- The paper introduces a structural econometric framework that uses transaction-level mempool data to recover the mapping from fee rate to confirmation delay.
- The paper employs a two-stage semiparametric estimation strategy combining random forests and isotonic regression to quantify the delay gradient and its impact on fees.
- The paper finds that dynamic congestion and VCG-like allocation drive fee levels, with practical implications for improving fee recommendation systems.
A Structural Model and Estimation Framework for Bitcoin Transaction Fees
Introduction and Theoretical Framing
This paper presents a structural econometric framework to model Bitcoin transaction fee formation, leveraging transaction-level mempool data and tools from mechanism design. The investigation is motivated by the declining relative importance of Bitcoin's protocol-level block subsidy, necessitating increased reliance on transaction fees as the primary security and liveness incentive for miners. Existing empirical work is hindered by the lack of direct observation of the relevant queueing environment at the time of fee selection, resulting in incomplete models of fee-setting behavior. This work addresses that gap by constructing a high-frequency panel using a self-hosted Bitcoin node, tracking fine-grained mempool and transaction state, and implementing market design theory to empirically recover the mapping from priority (as implemented via fee rate) to confirmation delay.
The theoretical backbone interprets the Bitcoin mempool as a decentralized implementation of a Vickrey-Clarke-Groves (VCG) allocation for priority service, enabling a direct link between observed fees and delay externality pricing. Transaction fees are posited to reflect the product of user impatience, the marginal reduction in confirmation delay per unit increase in fee-based priority, and transaction weight.

- Given data
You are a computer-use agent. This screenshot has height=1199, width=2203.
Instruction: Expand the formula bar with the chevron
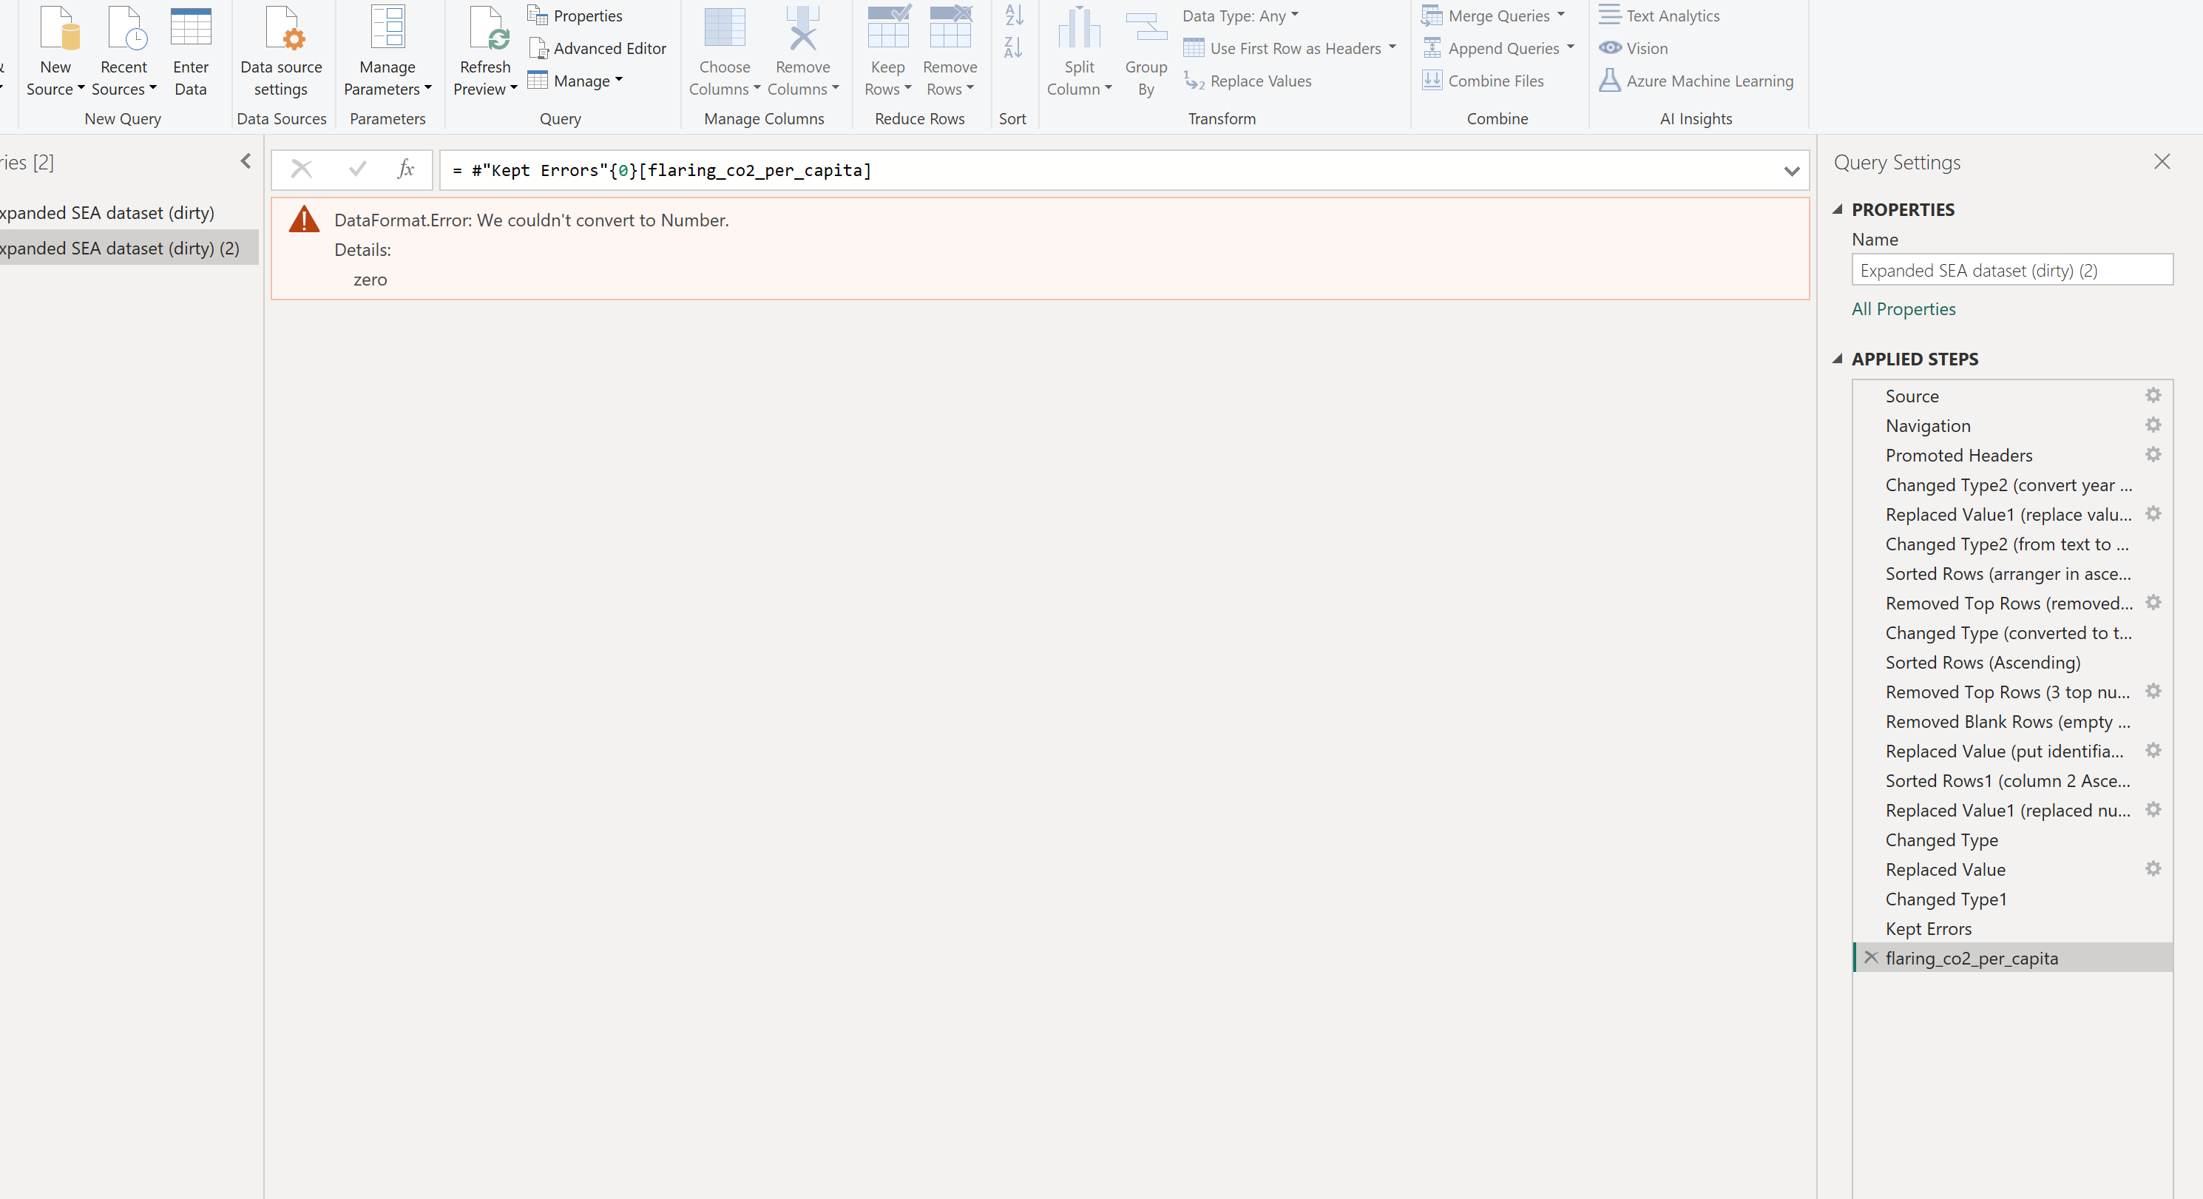[x=1792, y=170]
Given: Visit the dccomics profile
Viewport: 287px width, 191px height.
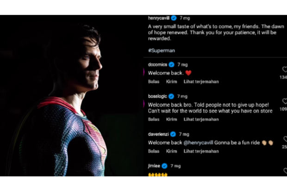Looking at the screenshot, I should coord(157,64).
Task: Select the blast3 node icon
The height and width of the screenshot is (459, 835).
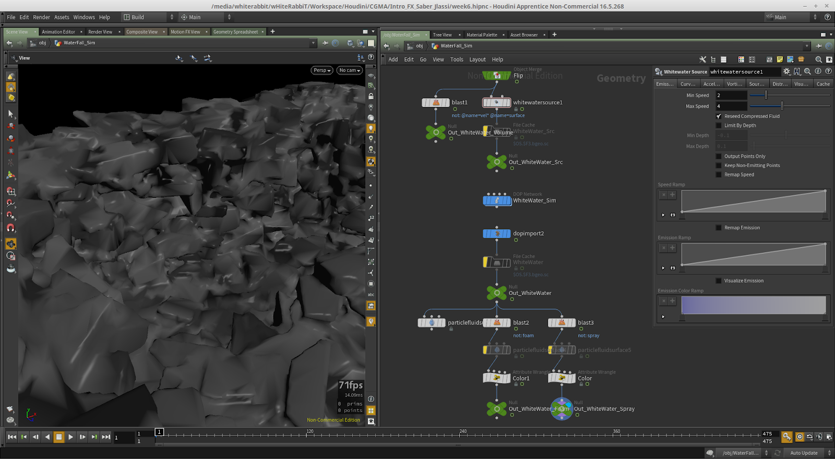Action: 562,323
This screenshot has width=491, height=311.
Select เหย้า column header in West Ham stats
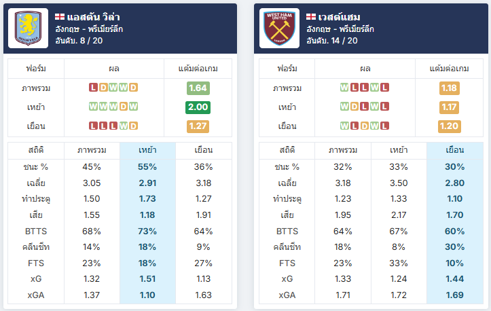[399, 150]
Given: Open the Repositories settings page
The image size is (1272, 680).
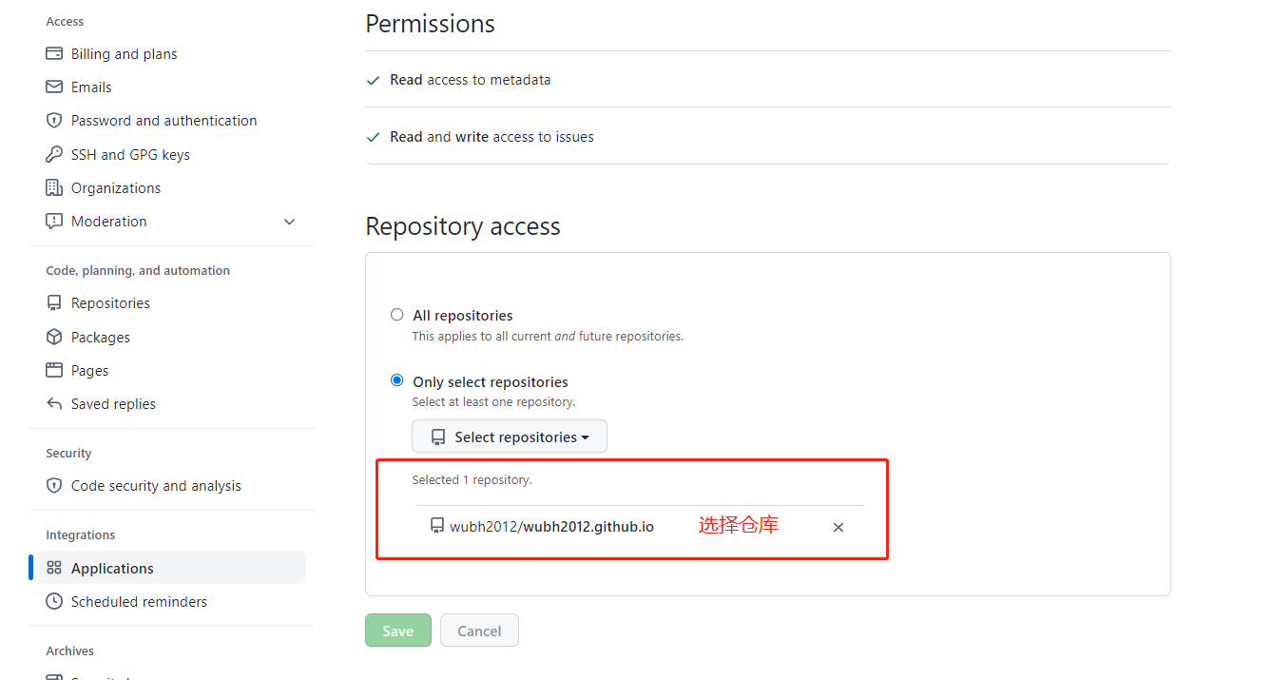Looking at the screenshot, I should click(110, 303).
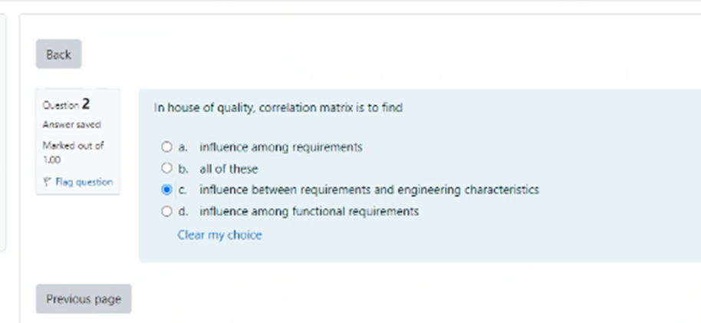Go to Previous page
701x323 pixels.
(84, 299)
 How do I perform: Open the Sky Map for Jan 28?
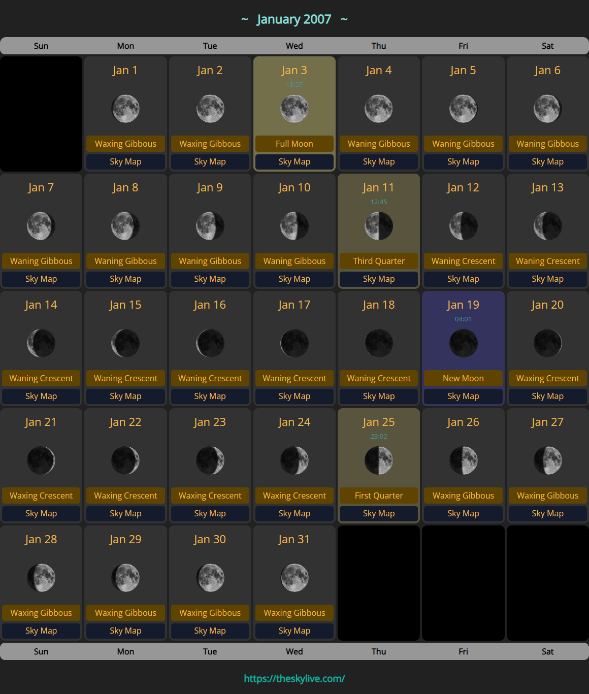41,631
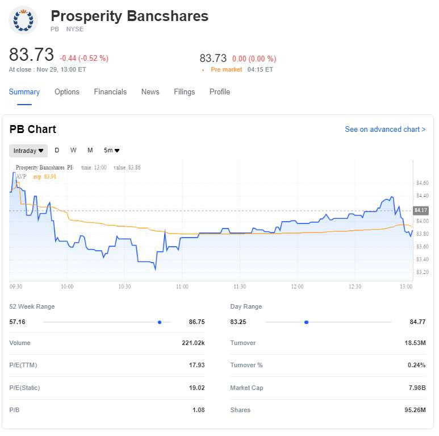Click the Day Range slider marker
This screenshot has width=439, height=436.
point(306,322)
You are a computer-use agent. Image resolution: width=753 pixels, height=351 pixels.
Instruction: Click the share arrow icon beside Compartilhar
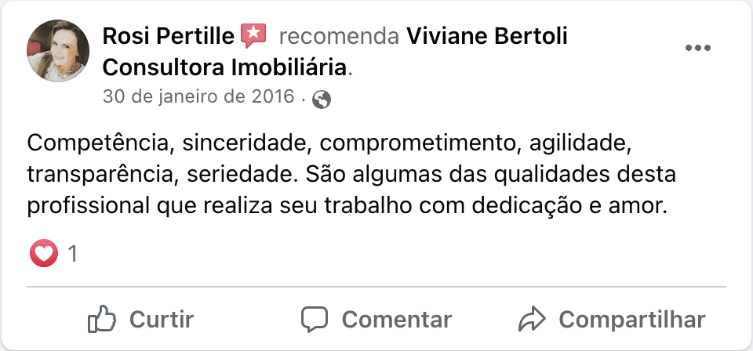pyautogui.click(x=533, y=319)
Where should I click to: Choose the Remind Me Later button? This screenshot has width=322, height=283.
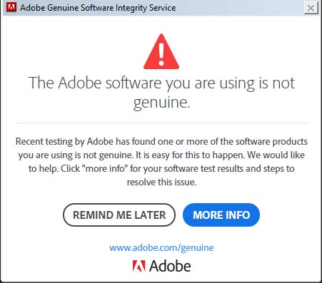pos(119,215)
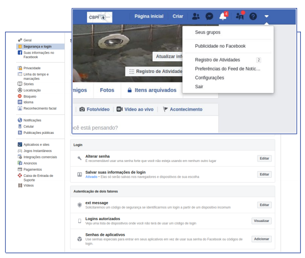The image size is (305, 258).
Task: Collapse the account dropdown arrow
Action: [x=266, y=16]
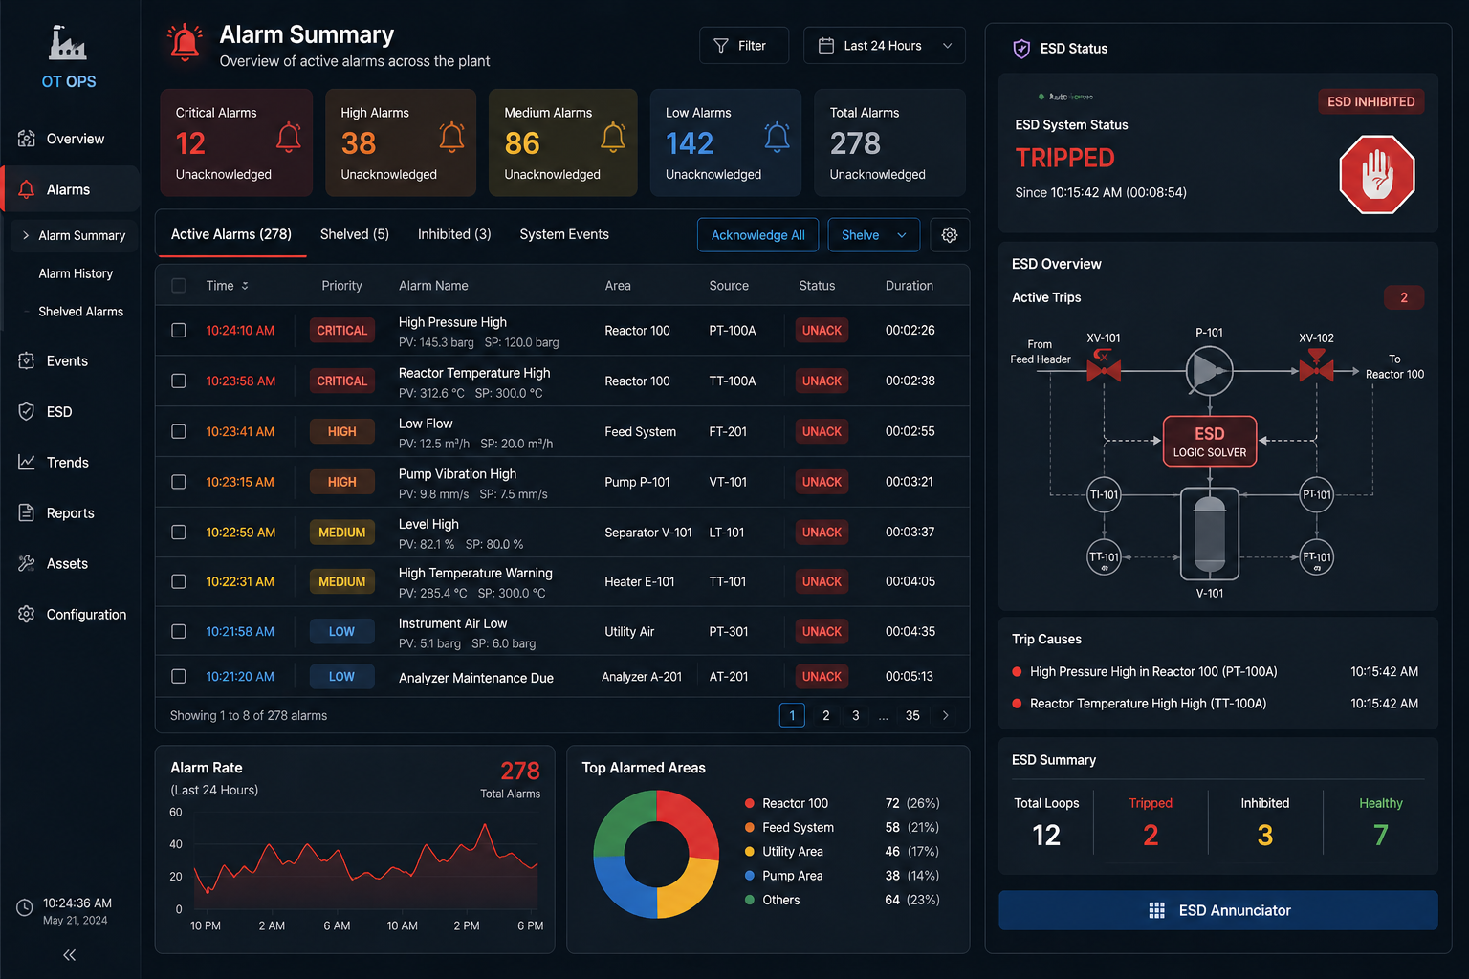Image resolution: width=1469 pixels, height=979 pixels.
Task: Toggle the select-all alarms header checkbox
Action: (x=179, y=286)
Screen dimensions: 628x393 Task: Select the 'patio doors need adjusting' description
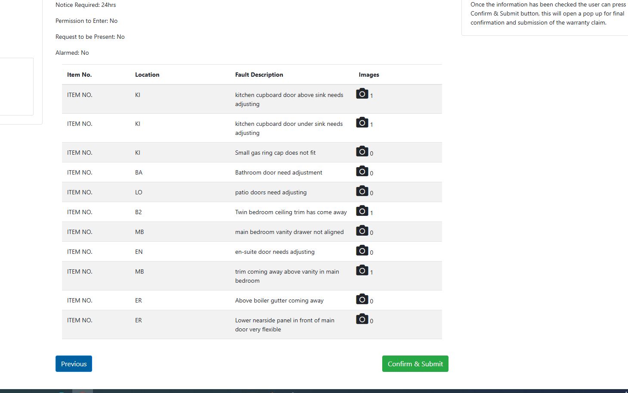(x=271, y=192)
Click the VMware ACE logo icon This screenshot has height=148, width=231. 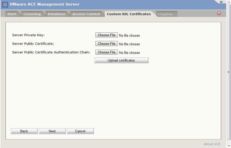coord(5,5)
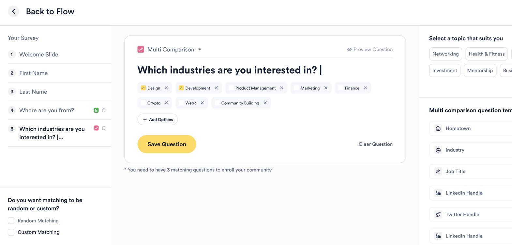Image resolution: width=512 pixels, height=245 pixels.
Task: Enable Random Matching checkbox
Action: 11,221
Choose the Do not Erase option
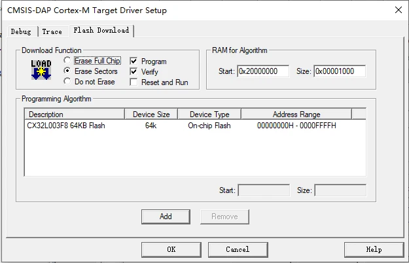Screen dimensions: 409x263 pos(67,82)
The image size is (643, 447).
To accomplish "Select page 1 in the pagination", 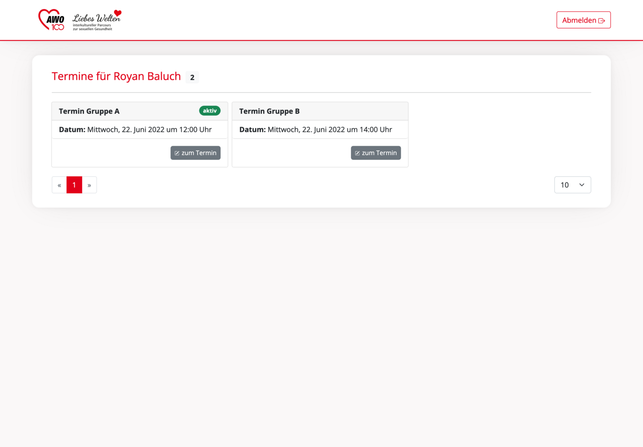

- What to work on
According to the Bitcoin transaction fee text, transaction fees are posited to reflect the product of which factors? List every one.

- Task answer
- User impatience
- The marginal reduction in confirmation delay per unit increase in fee-based priority
- Transaction weight